Stored records:
+-------+

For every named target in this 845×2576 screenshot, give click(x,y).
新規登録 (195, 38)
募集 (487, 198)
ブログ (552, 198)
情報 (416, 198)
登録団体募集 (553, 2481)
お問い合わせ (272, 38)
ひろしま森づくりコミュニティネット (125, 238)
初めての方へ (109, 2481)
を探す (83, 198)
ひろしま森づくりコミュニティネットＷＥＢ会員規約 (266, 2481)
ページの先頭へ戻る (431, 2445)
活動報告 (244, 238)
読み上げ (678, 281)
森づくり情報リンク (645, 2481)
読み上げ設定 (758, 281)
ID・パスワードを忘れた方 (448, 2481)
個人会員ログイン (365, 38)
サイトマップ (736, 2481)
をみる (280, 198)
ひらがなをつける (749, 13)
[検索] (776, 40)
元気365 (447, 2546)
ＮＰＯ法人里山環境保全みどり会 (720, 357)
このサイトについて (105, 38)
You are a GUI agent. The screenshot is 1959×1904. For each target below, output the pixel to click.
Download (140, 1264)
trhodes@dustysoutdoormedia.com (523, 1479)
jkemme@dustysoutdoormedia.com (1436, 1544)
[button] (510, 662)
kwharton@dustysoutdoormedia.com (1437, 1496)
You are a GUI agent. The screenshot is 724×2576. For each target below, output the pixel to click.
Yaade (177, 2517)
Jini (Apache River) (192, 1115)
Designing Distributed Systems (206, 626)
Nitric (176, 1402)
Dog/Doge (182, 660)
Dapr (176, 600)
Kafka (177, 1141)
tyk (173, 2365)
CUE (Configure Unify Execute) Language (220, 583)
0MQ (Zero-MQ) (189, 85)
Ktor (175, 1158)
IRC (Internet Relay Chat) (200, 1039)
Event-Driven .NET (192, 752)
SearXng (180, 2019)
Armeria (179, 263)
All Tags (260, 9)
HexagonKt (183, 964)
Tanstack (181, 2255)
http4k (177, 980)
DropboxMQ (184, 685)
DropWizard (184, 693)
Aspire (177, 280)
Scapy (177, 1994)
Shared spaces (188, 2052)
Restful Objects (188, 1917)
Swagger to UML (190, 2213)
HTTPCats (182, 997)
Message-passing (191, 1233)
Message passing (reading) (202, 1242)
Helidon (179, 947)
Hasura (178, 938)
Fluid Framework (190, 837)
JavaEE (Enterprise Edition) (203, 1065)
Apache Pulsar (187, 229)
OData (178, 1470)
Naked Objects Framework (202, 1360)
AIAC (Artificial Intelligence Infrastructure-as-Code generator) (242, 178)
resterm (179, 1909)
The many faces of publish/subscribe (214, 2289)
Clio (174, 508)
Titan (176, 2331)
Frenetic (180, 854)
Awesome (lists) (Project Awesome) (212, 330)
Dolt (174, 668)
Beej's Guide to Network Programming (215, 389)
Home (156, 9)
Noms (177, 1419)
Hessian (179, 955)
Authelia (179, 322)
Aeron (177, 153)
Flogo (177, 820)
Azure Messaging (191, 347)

+-------+

WHAT YOU SHOULD DO: Write out the records. Leave nothing out and change nothing.

SOLUTION TO THIS EXERCISE:
For every named target in this 845×2576 screenshot, give click(x,y).
新規登録 (195, 38)
募集 (487, 198)
ブログ (552, 198)
情報 (416, 198)
登録団体募集 (553, 2481)
お問い合わせ (272, 38)
ひろしま森づくりコミュニティネット (125, 238)
初めての方へ (109, 2481)
を探す (83, 198)
ひろしま森づくりコミュニティネットＷＥＢ会員規約 (266, 2481)
ページの先頭へ戻る (431, 2445)
活動報告 (244, 238)
読み上げ (678, 281)
森づくり情報リンク (645, 2481)
読み上げ設定 (758, 281)
ID・パスワードを忘れた方 (448, 2481)
個人会員ログイン (365, 38)
サイトマップ (736, 2481)
をみる (280, 198)
ひらがなをつける (749, 13)
[検索] (776, 40)
元気365 (447, 2546)
ＮＰＯ法人里山環境保全みどり会 (720, 357)
このサイトについて (105, 38)
You are a GUI agent. The screenshot is 1959×1904. For each target below, output the pixel to click.
Download (140, 1264)
trhodes@dustysoutdoormedia.com (523, 1479)
jkemme@dustysoutdoormedia.com (1436, 1544)
[button] (510, 662)
kwharton@dustysoutdoormedia.com (1437, 1496)
You are a GUI agent. The screenshot is 724×2576. For each target below, output the pixel to click.
Yaade (177, 2517)
Jini (Apache River) (192, 1115)
Designing Distributed Systems (206, 626)
Nitric (176, 1402)
Dog/Doge (182, 660)
Dapr (176, 600)
Kafka (177, 1141)
tyk (173, 2365)
CUE (Configure Unify Execute) Language (220, 583)
0MQ (Zero-MQ) (189, 85)
Ktor (175, 1158)
IRC (Internet Relay Chat) (200, 1039)
Event-Driven .NET (192, 752)
SearXng (180, 2019)
Armeria (179, 263)
All Tags (260, 9)
HexagonKt (183, 964)
Tanstack (181, 2255)
http4k (177, 980)
DropboxMQ (184, 685)
DropWizard (184, 693)
Aspire (177, 280)
Scapy (177, 1994)
Shared spaces (188, 2052)
Restful Objects (188, 1917)
Swagger to UML (190, 2213)
HTTPCats (182, 997)
Message-passing (191, 1233)
Message passing (reading) (202, 1242)
Helidon (179, 947)
Hasura (178, 938)
Fluid Framework (190, 837)
JavaEE (Enterprise Edition) (203, 1065)
Apache Pulsar (187, 229)
OData (178, 1470)
Naked Objects Framework (202, 1360)
AIAC (Artificial Intelligence Infrastructure-as-Code generator) (242, 178)
resterm (179, 1909)
The many faces of publish/subscribe (214, 2289)
Clio (174, 508)
Titan (176, 2331)
Frenetic (180, 854)
Awesome (lists) (Project Awesome) (212, 330)
Dolt (174, 668)
Beej's Guide to Network Programming (215, 389)
Home (156, 9)
Noms (177, 1419)
Hessian (179, 955)
Authelia (179, 322)
Aeron (177, 153)
Flogo (177, 820)
Azure Messaging (191, 347)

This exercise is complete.